PROUD TO HONOUR | TERRY-DAYNE BEASLEY @ THE MINISTRY OF CASUAL LIVING
Receiving an award at a young age from a local sect of Optimists International, prompted Terry-Dayne Beasley’s interest in the administration of awards on the basis of one’s personality. Beasley considers how identity relates to the history of symbolic reward systems, as well as the positive affect that occurs when the inadvertent display of nuanced character traits are awarded.
Proud to Honour initiates a service wherein participants can bestow awards of recognition upon others. Prior to and for the instalment of the exhibition, Beasley relied on public involvement to facilitate the granting process via the completion of a questionnaire-style nomination form. Beasley asked of participants to designate an individual of choice and complete a series of questions, therefrom a certificate would be generated highlighting undervalued traits meriting recognition.
Approaching the project through an institutional framework, Beasley draws on the models of conceptual enterprise like those employed by Vancouver collective NE Thing Co., to found The Department of Optimism. In partnership with Number 3 Gallery, The Department of Optimism functions as the governing body through which awards are bestowed and mediates granting powers between the public and the institution. Through collaboration with the public, power shifts away from and resigns the notion of an individual granting officer, making democratic the act of awarding - a process of which Bealsey is critical of for its exclusivity.
In situ at the Ministry of Casual Living, Number 3 Gallery itself becomes a site for production and exchange, rather than display. Viewers in the gallery are again asked to complete the survey, whereby awards will continue to be generated and presented to unknowing recipients.

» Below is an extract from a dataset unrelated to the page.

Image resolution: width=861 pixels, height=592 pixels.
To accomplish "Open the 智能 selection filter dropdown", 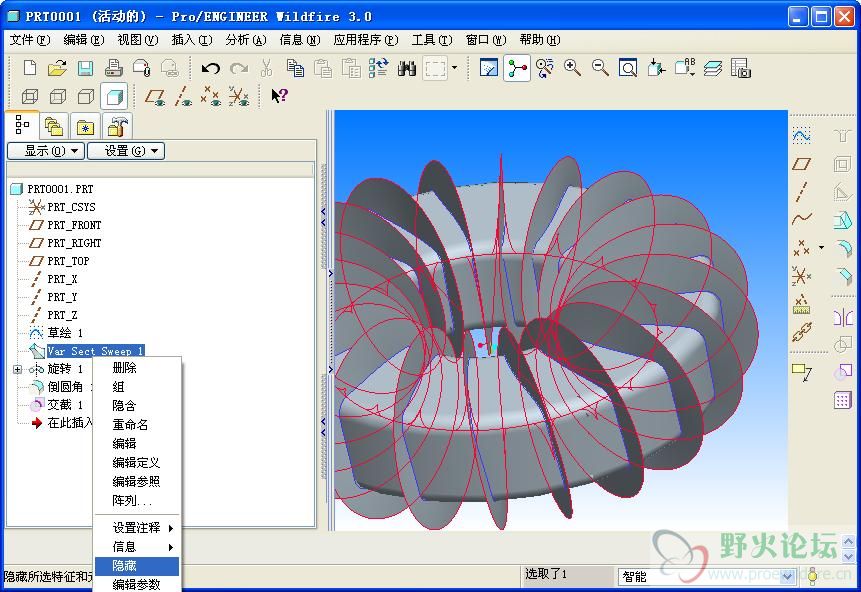I will pyautogui.click(x=787, y=576).
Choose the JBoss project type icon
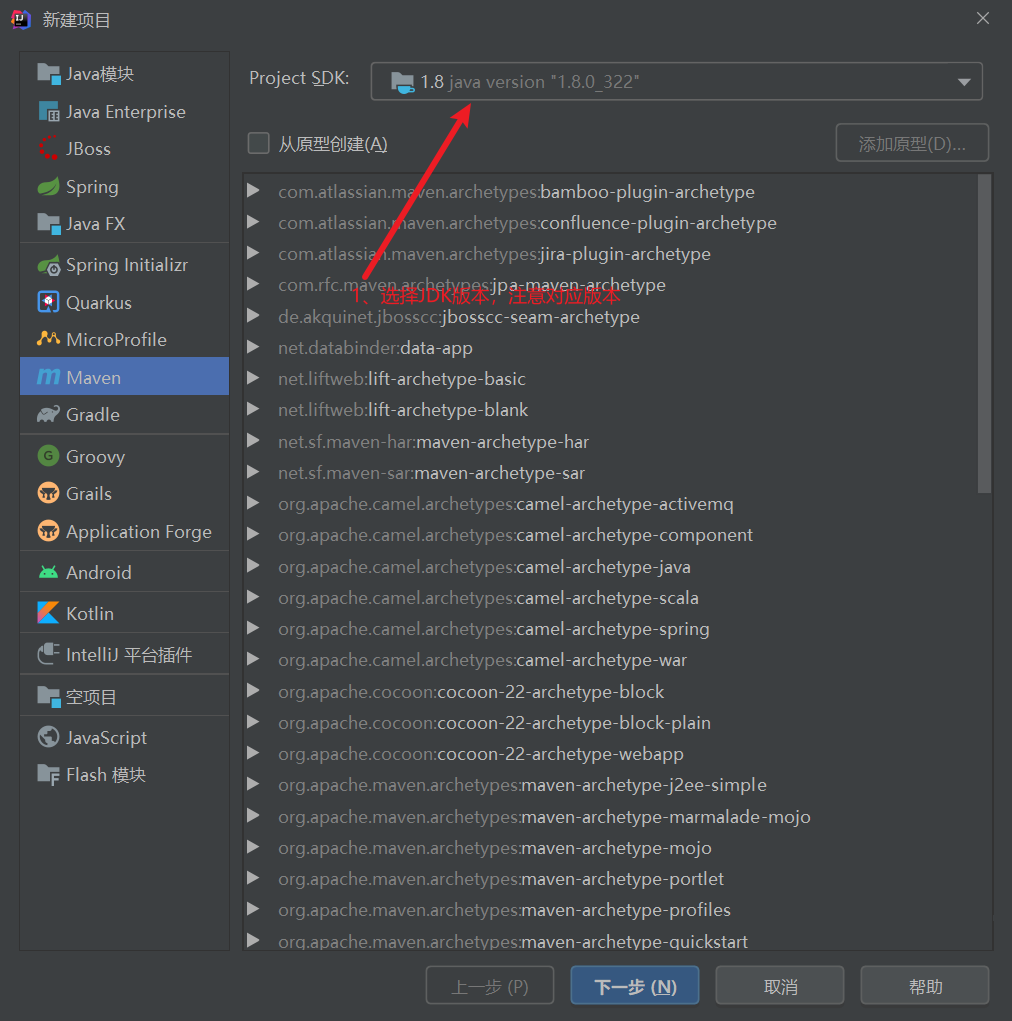This screenshot has height=1021, width=1012. click(48, 148)
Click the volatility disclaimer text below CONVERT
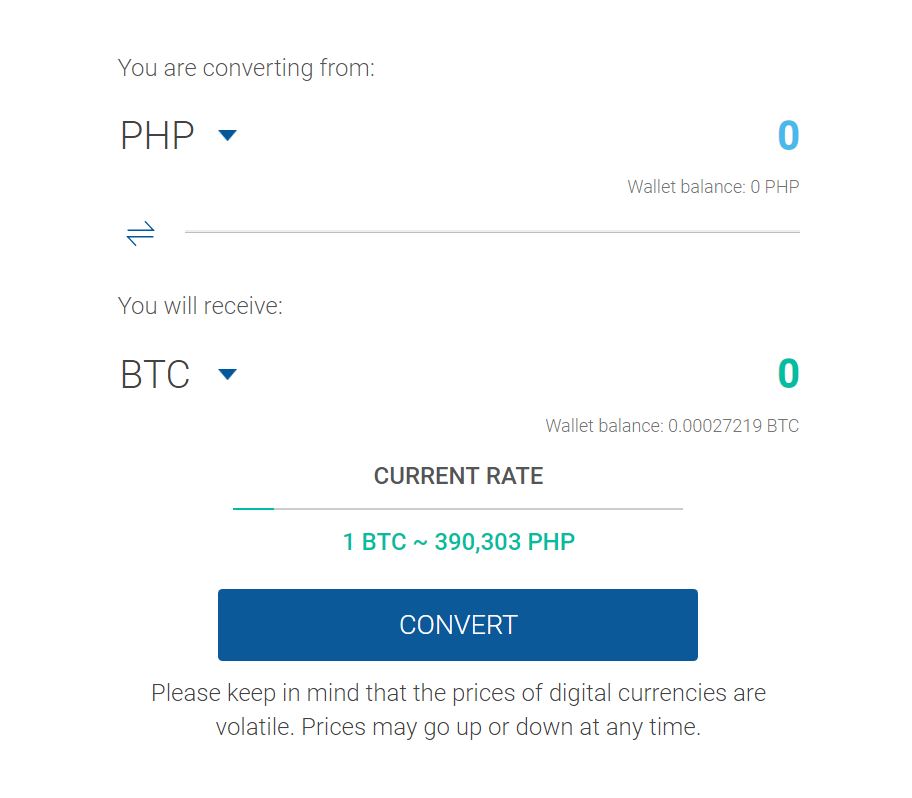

Adjacent to the display of certificates is a large scale photographic work composed of an image of a young Beasley receiving the award- the impetus for the project- alongside an image of a replica of the original certificate, the seal of validation. Recreated from memory, due to Beasley’s inability to locate the original, brings into question systems of value. The replica becomes a redactive form of the original, where the blurred information, denotes the valuelessness of the physical object. In Proud to Honour, however, the award certificate becomes an artwork, where the quasi-valueless document operates within a new system of values, asking how is importance is determined and how is it enacted?
Terry-Dayne Beasley is a Vancouver based artist working primarily in image making and performative sculpture with a strong interest in collaboration as a means of resolving conceptual inquiry. Beasley utilises sculpture to illustrate how humans adapt to their surroundings and one another. In 2017, Beasley completed his BFA at Emily Carr University of Art and Design.